By RABBI JOSEPH H. PROUSER
On the Ninth of Av, we fast to recall the destruction of the Temple in Jerusalem. We customarily refrain from eating meat even on the Tenth of Av… when the ruins of the Temple continued to smolder. For this reason, Rabbi Yochanan considered 10 Av the more suitable day for national mourning (Ta’anit 29A). The meaning of this protracted process of grieving is suggested by Friedrich Nietzsche:
“It is only great pain – that slow, sustained pain that takes its time, in which we are, as it were, burned with smoldering green firewood – that forces us philosophers to sink to our ultimate profundity and to do away with… everything good-natured, veil-imposing, mild and middling, on which we may have previously based our humanity. I doubt that such pain makes us ‘better’ – but I know that it makes us deeper.”

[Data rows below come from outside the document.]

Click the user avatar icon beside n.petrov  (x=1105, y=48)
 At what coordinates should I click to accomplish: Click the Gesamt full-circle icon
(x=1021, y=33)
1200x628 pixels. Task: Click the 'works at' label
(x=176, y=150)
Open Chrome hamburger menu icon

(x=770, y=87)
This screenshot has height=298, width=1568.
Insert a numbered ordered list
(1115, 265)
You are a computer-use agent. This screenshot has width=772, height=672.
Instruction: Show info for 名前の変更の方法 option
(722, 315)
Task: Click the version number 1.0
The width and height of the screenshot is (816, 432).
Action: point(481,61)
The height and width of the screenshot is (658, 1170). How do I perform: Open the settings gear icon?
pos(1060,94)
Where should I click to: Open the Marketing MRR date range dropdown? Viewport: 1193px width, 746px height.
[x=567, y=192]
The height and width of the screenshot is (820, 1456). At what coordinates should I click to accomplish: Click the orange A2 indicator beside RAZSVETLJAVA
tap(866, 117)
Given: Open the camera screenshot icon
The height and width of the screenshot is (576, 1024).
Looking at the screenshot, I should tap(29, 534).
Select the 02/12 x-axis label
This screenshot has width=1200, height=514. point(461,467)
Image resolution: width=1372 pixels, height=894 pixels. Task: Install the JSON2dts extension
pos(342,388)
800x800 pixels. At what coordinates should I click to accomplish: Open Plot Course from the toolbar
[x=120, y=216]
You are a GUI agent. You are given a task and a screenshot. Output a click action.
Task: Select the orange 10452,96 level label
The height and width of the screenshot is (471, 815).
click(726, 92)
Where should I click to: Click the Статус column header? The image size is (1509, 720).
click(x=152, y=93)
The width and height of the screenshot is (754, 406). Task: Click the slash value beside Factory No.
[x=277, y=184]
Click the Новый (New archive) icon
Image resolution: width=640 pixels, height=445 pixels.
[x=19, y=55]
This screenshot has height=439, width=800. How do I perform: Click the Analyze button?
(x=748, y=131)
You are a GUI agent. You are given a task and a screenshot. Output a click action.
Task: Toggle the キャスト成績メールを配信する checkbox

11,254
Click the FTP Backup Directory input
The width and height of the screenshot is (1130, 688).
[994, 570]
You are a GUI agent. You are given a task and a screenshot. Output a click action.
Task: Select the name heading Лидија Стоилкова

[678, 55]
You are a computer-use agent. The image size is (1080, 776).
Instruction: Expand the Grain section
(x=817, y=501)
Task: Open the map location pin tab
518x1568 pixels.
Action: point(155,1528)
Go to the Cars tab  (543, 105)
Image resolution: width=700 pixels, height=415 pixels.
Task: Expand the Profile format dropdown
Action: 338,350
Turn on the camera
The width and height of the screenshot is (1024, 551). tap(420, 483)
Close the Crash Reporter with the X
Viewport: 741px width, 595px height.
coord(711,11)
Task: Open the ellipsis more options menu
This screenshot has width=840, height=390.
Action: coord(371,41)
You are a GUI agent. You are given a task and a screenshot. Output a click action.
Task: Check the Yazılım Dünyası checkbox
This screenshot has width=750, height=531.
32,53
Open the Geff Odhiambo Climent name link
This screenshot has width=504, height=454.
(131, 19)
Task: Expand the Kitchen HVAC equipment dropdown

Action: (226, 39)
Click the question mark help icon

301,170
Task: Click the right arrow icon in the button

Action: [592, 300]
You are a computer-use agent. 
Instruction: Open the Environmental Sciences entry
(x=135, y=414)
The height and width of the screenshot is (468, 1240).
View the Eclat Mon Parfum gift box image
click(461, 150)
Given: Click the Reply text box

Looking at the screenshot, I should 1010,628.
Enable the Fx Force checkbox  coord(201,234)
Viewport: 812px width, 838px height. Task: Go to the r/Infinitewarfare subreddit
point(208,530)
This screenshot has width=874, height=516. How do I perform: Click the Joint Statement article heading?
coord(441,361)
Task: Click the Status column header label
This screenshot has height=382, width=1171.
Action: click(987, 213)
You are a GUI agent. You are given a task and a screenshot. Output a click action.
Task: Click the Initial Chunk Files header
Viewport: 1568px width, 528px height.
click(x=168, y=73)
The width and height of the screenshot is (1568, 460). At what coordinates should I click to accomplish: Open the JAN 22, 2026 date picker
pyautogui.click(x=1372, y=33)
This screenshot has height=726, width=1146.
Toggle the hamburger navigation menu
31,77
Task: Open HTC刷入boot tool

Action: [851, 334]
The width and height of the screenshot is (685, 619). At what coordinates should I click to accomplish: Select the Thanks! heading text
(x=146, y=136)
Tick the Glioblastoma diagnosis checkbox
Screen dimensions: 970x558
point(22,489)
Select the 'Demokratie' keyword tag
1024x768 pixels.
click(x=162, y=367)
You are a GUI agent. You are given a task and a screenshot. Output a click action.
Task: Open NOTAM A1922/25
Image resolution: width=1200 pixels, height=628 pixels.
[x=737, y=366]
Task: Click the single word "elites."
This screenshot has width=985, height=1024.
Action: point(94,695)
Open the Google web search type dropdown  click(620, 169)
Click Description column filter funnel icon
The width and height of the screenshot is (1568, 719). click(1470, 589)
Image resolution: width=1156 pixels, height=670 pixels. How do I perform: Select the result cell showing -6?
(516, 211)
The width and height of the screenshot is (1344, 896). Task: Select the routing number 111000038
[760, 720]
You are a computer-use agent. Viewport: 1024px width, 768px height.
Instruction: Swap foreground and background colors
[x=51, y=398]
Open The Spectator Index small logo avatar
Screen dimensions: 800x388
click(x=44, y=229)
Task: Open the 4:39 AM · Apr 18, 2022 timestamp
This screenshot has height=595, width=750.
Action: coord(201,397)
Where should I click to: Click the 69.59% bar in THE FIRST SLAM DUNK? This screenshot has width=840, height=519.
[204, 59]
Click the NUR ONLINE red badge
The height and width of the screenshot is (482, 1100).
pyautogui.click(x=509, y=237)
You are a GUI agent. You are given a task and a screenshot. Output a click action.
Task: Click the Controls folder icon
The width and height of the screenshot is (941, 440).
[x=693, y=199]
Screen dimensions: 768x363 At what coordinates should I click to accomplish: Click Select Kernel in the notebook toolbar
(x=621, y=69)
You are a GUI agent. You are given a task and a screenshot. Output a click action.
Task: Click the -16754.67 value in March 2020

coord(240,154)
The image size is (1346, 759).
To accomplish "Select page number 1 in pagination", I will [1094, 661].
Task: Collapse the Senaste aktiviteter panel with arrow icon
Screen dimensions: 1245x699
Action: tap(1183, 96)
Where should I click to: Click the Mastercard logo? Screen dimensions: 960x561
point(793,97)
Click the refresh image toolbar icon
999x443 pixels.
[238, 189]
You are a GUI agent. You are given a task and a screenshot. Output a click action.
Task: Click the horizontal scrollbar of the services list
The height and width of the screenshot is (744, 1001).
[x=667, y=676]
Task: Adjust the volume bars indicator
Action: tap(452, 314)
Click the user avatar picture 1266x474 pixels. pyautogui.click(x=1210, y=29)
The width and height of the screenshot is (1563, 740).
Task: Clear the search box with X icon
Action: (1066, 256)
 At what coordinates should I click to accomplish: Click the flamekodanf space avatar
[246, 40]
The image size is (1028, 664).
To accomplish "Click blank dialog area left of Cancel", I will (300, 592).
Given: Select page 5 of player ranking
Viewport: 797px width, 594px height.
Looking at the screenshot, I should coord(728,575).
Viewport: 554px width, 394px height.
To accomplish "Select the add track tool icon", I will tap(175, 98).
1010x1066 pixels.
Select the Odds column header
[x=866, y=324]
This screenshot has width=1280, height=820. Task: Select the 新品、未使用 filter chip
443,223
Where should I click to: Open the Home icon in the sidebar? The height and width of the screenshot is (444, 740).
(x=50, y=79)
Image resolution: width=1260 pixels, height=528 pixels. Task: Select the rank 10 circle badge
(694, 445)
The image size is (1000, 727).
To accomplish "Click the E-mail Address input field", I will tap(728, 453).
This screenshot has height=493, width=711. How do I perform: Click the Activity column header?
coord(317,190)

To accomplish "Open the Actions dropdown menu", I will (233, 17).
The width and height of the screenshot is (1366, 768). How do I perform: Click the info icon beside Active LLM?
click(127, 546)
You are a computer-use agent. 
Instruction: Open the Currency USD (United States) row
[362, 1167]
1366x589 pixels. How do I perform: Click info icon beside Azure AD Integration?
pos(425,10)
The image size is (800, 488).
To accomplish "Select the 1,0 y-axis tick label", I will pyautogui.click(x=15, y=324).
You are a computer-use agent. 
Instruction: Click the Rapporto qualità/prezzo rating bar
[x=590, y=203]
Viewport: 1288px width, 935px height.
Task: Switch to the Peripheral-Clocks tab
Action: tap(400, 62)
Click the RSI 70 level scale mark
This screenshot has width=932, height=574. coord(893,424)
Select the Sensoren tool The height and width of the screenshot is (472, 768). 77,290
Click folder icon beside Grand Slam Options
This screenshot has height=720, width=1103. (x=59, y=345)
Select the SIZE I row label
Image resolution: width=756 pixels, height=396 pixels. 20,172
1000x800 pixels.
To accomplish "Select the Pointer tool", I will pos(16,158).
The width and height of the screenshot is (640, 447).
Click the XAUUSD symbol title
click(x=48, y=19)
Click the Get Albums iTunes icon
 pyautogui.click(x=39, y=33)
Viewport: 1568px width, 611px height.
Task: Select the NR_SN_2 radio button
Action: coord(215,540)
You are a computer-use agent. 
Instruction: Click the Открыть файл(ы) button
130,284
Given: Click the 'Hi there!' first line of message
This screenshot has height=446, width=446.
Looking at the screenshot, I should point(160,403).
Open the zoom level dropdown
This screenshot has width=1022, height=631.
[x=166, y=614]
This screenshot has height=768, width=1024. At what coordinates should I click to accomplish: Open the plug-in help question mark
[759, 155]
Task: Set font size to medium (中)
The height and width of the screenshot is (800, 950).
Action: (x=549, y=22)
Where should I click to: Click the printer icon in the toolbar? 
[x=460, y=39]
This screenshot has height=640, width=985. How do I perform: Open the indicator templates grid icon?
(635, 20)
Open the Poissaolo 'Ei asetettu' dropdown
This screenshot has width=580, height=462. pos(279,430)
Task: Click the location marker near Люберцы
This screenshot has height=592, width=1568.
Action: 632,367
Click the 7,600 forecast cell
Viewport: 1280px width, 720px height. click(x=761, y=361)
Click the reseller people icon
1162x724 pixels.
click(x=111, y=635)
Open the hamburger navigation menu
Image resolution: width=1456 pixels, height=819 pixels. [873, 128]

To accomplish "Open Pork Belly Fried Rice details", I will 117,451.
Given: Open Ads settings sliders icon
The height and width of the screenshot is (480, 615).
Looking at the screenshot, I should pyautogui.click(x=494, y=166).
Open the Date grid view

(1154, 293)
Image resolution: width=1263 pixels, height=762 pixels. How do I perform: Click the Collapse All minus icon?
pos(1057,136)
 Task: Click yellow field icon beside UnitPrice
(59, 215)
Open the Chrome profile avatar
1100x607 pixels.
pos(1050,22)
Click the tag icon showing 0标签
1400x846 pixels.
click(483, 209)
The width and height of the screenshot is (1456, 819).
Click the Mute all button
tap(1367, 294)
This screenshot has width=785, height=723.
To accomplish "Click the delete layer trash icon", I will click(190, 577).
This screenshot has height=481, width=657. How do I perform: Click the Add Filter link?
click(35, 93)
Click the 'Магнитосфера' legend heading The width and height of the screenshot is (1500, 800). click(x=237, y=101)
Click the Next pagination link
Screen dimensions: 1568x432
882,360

It is insufficient merely to bewail isolated moments of historic loss and failure without learning from the continuing impact of those events. The loss of the Temple has shaped Jewish life for millennia. Slavery in America left a legacy of smoldering racism and searing injustice which is even today not fully extinguished.
The time for lamentation and mild historical assessment is past. May the more painful process of meaningful action leave us profoundly transformed. Perhaps even better.
(Rabbi Joseph H. Prouser is the rabbi of Temple Emanuel of North Jersey and the former National Chaplain of the National Jewish Committee on Scouting.)